Harvey Milk, the late City Supervisor of San Francisco, was one of the United States’ first openly gay politicians. He was elected as an out gay man in 1977, and was the force behind one of the earliest civil rights bills protecting the rights of LGBT people.
His support was also a major part of the failure of the Briggs Initiative, a 1978 bill which would have made it mandatory to fire not only gay teachers but any queer-positive employees in schools on the basis that they were inherently predatory. The proposition lost by over a million votes.
Milk’s political career was short, not even a year long. He was assassinated in 1978 by the previous holder of his office, Dan White, who wanted his job back. While White did not kill Milk because of his sexuality, the short and abbreviated sentence he received made Harvey Milk a martyr of the LGBT civil rights era.
Milk never lived in Portland, Oregon, but like many LGBT-friendly cities, some of their discrimination laws have been based on the work he did during his brief term. This is why Portland says they’re renaming a stretch of street after him. A 13-block length of Southwest Stark Street, historically a center of Portland’s LGBT culture, will be renamed Harvey Milk Street.
The decision was announced Thursday, June 14th, right before Portland’s Pride Festival on June 16th.
“Congratulations to all of you for completing this important goal right before Pride.

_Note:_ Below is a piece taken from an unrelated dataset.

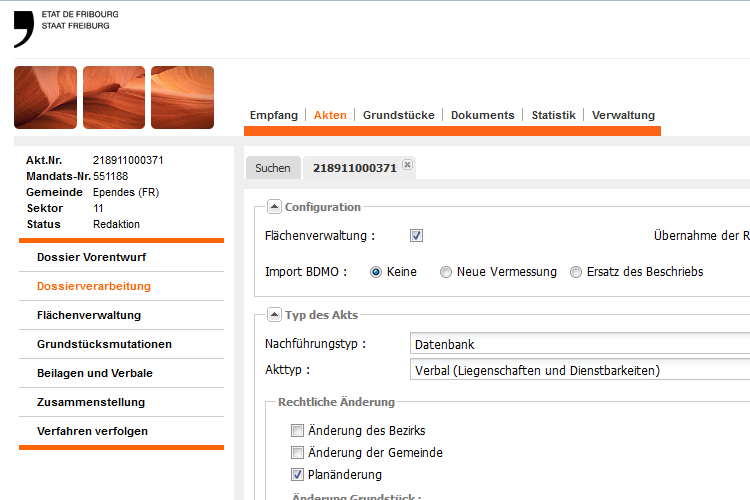Click the first canyon banner thumbnail
The height and width of the screenshot is (500, 750).
pos(45,98)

I vote ‘aye,’ the ordinance is adopted as amended,” said Ted Wheeler, Portland’s mayor as he cast the final vote.
While there is little objection to the honor, the decision has merited some criticism from the city’s LGBT community as an empty gesture in light of the history of Stark Street, where gentrification has driven out most of the historic gay bars and night clubs over the last 30 years.